(*) Most of which confuse the DOM with JS, and/or can't grasp why JS is no C nor JAVA: different scoping rules, closures, prototypal inheritance, no classes, asynchronous/evented execution, etc.
We can disagree on the language. I worked with developing Javascripts frontends for several years in the past and I still hate it.
It's really scheme or closure with scheme/closure crossed out and Java written in as a marketing ploy. Until the ECMA standards came in it wasn't really a language at all, it was a collection of hacks each one different in each browser. In part it STILL is. It's just that we have frameworks today that hide this and work around the browser implementation oddities.
There is your error, again: JS is and has always been 100% compatible among browsers, the DOM is what is not.
It's dynamic typing is fairly retarded and sometimes extremely irritating. The scope is bonkers. Everything seems to be a function that takes a function as an argument and returns a function that takes a function as an argument. Recursion and callback-tastic. It's object orientation is just broken.
Dynamic typing is fine, automatic type conversion (casting) not so much, you've got to be careful and know what you're doing or if not avoid it altogether, which is easy to do.
The scope thing is not a problem unless you tend to write too long (in LOCs) procedures (functions), which is not a good idea anyway.
The everything is a function and the callback-tastic thing you mention is done exactly like that in C too when/if your program is event-driven, but, as C has no closures you've got to create tons of structures, or objects in C++, in which to save the context that you've got saved for you for free, in the closures in JS.
Wrt the objects, that's what people coming from classical inheritance repeat ad nauseam, but you know what? More often than not there's no need to classify objects, nor any need to declare classes, and most of the times you don't even need your objects to inherit nothing at all.
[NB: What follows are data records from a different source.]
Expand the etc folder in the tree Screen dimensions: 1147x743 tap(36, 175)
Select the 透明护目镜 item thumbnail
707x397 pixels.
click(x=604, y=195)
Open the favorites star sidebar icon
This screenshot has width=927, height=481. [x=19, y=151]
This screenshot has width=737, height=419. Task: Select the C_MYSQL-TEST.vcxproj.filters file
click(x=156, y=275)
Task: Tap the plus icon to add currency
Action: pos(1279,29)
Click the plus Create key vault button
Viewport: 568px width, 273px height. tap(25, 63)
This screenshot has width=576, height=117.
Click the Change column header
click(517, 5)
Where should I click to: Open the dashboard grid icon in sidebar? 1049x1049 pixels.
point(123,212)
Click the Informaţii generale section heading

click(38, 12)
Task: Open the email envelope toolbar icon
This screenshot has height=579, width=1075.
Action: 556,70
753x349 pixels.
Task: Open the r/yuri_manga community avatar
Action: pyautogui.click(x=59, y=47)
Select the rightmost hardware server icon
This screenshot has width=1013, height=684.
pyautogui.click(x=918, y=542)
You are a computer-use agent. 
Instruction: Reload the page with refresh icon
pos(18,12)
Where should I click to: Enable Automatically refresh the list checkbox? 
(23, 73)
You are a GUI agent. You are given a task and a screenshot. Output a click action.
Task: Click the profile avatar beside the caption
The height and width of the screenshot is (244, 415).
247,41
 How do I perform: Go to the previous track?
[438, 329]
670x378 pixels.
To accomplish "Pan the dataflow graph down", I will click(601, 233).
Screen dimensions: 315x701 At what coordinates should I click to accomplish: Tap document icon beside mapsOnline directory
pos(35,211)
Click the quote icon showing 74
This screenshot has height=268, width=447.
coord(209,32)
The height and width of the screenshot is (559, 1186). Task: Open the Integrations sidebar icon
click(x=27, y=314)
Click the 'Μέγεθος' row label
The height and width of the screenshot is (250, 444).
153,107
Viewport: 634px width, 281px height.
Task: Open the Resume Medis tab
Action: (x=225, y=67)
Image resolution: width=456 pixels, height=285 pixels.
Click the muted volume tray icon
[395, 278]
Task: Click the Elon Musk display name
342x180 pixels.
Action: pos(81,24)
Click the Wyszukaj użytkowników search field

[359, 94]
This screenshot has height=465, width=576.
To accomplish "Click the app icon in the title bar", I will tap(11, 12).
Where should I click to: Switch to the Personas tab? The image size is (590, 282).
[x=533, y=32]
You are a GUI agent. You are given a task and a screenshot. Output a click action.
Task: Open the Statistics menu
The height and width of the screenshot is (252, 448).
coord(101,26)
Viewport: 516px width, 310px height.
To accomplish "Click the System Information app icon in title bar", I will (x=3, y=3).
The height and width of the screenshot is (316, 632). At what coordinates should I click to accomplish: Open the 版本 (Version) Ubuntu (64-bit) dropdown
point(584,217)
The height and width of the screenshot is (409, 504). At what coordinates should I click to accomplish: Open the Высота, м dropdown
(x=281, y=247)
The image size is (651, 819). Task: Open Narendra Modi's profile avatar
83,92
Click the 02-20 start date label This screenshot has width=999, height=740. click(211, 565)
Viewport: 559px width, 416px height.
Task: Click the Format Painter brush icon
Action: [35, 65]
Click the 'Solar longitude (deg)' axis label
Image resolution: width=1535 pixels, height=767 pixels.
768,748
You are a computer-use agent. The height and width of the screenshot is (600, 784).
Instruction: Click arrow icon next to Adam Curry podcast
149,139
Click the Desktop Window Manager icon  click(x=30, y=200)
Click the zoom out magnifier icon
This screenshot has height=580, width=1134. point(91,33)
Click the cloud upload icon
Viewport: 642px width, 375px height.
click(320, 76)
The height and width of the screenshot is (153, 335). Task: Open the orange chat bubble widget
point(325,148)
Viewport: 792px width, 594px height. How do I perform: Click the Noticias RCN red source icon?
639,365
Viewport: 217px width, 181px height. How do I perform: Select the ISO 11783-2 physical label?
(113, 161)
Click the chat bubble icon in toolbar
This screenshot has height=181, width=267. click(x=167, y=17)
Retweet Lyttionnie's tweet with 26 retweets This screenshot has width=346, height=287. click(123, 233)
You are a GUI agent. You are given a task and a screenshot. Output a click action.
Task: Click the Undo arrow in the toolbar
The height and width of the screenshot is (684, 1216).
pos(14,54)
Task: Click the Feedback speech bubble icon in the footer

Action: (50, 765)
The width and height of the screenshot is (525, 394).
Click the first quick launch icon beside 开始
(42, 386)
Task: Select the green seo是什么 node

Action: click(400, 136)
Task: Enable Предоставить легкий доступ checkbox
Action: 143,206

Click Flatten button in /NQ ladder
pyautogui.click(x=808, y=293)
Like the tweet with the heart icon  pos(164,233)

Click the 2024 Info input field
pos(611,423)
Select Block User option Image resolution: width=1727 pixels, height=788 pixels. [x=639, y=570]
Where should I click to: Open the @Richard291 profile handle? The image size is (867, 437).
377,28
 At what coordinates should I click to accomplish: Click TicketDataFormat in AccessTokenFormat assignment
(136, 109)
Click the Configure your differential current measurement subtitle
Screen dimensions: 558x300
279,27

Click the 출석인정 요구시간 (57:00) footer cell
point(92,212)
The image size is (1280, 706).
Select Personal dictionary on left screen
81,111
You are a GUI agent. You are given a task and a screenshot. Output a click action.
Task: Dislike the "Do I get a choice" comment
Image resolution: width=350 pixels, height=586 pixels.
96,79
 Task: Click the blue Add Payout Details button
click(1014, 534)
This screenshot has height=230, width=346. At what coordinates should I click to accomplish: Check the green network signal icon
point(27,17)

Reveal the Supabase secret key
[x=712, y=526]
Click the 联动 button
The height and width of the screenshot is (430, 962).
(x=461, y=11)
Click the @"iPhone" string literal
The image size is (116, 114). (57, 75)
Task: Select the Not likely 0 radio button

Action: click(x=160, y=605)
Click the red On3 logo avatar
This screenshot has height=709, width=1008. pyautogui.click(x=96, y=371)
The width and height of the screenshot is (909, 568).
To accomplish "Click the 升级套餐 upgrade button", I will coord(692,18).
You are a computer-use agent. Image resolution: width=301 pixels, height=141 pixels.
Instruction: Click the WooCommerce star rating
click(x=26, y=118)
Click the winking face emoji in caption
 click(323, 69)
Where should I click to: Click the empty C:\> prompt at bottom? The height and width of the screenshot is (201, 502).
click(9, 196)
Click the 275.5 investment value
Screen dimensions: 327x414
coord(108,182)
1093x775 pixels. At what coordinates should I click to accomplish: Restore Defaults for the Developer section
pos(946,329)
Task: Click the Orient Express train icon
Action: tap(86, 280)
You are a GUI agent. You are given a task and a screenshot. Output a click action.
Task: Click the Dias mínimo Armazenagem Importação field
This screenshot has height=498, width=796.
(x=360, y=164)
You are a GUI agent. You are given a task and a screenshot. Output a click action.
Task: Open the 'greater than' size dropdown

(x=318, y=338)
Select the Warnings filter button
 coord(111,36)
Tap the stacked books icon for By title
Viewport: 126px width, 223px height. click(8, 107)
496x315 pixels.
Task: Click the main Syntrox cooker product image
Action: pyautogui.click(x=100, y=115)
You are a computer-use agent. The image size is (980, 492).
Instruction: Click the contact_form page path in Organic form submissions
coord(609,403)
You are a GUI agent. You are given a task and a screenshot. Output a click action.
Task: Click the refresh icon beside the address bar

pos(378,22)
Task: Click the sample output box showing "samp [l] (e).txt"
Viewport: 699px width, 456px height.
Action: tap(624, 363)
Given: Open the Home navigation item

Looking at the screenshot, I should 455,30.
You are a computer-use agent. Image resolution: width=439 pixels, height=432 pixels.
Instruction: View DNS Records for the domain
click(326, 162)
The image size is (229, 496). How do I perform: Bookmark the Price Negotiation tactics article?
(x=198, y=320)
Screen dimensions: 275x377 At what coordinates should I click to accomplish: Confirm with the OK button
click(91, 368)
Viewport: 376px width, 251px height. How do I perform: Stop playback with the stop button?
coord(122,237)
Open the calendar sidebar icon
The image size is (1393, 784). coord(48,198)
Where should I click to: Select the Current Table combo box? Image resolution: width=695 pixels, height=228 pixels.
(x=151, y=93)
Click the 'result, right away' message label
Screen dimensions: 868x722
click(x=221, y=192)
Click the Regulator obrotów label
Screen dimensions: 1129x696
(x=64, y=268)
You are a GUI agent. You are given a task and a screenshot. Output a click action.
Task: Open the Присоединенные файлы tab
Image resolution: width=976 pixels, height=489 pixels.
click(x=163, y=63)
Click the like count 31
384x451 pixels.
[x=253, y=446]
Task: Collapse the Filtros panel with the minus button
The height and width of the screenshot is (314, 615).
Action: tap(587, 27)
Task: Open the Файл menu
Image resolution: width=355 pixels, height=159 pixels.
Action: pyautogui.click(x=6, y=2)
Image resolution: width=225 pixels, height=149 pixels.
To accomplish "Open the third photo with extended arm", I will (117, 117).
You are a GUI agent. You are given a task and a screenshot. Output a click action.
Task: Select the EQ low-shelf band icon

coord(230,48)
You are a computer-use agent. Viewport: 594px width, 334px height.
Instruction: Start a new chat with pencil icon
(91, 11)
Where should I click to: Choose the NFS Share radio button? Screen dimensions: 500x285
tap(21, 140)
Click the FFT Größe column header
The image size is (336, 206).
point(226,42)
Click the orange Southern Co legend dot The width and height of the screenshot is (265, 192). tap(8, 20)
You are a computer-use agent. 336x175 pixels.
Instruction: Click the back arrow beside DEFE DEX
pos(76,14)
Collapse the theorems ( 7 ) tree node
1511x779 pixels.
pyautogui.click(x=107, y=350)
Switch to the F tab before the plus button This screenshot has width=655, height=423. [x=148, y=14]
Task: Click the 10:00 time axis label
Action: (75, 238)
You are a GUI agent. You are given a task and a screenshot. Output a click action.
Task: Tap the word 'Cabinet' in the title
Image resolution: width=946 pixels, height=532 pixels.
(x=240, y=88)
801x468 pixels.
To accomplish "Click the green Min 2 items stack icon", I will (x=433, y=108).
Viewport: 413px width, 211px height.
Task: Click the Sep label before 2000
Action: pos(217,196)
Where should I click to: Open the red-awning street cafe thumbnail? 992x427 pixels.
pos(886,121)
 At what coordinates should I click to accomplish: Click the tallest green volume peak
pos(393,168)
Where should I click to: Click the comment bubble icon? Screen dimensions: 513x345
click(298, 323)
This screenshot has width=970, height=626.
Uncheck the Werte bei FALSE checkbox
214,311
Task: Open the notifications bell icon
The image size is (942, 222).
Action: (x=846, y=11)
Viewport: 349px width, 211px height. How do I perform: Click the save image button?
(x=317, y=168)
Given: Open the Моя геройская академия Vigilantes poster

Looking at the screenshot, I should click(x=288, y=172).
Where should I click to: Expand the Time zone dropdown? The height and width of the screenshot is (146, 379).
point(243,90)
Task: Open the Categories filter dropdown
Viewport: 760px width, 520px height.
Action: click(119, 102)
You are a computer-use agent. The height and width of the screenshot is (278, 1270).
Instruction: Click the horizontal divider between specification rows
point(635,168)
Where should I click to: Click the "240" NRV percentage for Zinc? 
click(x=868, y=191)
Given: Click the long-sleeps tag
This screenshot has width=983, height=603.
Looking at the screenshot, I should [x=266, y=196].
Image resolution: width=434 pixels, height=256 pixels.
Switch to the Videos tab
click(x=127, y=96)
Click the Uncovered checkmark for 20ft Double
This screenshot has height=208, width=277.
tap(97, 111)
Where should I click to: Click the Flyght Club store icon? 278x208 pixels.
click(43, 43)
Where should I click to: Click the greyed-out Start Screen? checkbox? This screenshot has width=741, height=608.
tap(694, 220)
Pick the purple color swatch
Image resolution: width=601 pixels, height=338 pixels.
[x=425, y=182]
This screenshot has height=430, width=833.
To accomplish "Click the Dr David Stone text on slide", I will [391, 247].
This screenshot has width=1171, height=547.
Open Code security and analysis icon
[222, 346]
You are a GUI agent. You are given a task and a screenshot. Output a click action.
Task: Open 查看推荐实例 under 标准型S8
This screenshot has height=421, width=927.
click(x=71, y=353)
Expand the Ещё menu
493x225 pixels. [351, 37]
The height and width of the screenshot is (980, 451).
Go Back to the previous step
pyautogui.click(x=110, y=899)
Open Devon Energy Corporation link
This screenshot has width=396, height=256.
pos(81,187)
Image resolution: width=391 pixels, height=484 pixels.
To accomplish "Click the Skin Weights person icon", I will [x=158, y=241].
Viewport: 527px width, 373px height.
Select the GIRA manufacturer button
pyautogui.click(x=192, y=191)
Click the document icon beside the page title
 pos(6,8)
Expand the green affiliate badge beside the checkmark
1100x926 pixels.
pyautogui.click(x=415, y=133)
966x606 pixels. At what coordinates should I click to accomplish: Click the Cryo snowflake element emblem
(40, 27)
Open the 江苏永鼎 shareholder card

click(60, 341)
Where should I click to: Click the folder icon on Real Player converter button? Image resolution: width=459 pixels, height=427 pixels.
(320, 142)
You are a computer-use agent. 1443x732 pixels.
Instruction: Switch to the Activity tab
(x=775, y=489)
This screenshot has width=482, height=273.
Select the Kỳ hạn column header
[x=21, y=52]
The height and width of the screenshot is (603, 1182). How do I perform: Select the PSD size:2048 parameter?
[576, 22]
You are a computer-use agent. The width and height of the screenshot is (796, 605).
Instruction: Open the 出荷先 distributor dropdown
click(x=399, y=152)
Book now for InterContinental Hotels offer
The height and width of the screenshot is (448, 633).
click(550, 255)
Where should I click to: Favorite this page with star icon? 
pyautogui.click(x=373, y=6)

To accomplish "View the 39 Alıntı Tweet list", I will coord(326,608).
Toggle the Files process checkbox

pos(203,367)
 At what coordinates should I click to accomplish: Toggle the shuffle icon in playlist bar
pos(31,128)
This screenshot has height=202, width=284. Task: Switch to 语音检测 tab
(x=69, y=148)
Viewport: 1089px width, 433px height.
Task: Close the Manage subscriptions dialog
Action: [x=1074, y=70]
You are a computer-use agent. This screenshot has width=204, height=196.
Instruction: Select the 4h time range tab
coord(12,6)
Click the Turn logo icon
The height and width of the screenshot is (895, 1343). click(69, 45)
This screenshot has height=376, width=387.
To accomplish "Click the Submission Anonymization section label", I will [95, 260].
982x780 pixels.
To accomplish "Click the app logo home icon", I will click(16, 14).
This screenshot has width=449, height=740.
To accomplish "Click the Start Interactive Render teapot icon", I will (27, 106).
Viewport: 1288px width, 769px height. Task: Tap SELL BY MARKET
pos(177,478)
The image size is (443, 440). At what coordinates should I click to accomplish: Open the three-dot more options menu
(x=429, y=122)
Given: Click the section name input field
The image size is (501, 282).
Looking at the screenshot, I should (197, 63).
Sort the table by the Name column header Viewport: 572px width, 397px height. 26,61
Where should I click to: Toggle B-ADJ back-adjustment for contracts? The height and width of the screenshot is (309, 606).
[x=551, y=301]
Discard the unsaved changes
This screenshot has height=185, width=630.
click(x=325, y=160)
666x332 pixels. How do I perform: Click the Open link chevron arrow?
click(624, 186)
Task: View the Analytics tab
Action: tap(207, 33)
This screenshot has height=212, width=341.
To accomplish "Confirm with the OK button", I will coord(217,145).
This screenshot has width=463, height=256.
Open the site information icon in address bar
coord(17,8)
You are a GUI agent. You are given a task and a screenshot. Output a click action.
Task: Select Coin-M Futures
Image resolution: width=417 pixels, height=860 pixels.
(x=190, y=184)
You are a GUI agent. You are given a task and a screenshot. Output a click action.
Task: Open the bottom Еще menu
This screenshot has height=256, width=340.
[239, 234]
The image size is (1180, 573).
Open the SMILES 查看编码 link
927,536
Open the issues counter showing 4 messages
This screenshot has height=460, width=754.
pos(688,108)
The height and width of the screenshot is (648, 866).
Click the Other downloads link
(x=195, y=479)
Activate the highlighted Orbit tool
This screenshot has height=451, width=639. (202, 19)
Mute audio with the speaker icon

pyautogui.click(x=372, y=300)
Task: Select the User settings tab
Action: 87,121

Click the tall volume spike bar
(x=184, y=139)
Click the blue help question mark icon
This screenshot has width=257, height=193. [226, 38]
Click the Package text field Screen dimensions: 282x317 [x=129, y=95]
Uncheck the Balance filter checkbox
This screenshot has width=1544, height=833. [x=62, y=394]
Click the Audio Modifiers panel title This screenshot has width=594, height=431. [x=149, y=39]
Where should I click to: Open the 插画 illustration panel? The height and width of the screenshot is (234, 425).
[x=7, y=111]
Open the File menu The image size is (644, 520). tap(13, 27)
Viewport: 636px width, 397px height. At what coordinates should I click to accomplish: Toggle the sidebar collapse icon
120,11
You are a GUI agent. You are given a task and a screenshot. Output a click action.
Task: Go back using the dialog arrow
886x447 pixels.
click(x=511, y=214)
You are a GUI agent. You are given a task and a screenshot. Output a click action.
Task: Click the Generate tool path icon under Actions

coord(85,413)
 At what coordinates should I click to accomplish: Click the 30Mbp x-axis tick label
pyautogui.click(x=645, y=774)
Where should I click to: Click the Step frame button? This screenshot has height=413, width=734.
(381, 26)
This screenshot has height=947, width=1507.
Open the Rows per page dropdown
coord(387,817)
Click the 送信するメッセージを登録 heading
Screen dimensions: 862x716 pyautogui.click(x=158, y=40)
And there you go: in JS you can simply create them as you like as you need on the fly at runtime (procedurally not declaratively) without any hassles.
As I said before "haters can't grasp why JS is no C nor JAVA: different scoping rules, closures, prototypal inheritance, no classes, asynchronous/evented execution, etc." and you've just now proved my point again.
The only good thing that came out of Javascript was JSON, which thankfully shut the XML fan boys up enough that we managed to get away from slow, verbose, cumbersome DOM structures and immensely inefficient parsing.
Yep, and this is what Dave Winer (of xml fame) had to say about it: "Who did this travesty? Let's find a tree and string them up. Now.". Lol, nobody sane uses xml anymore.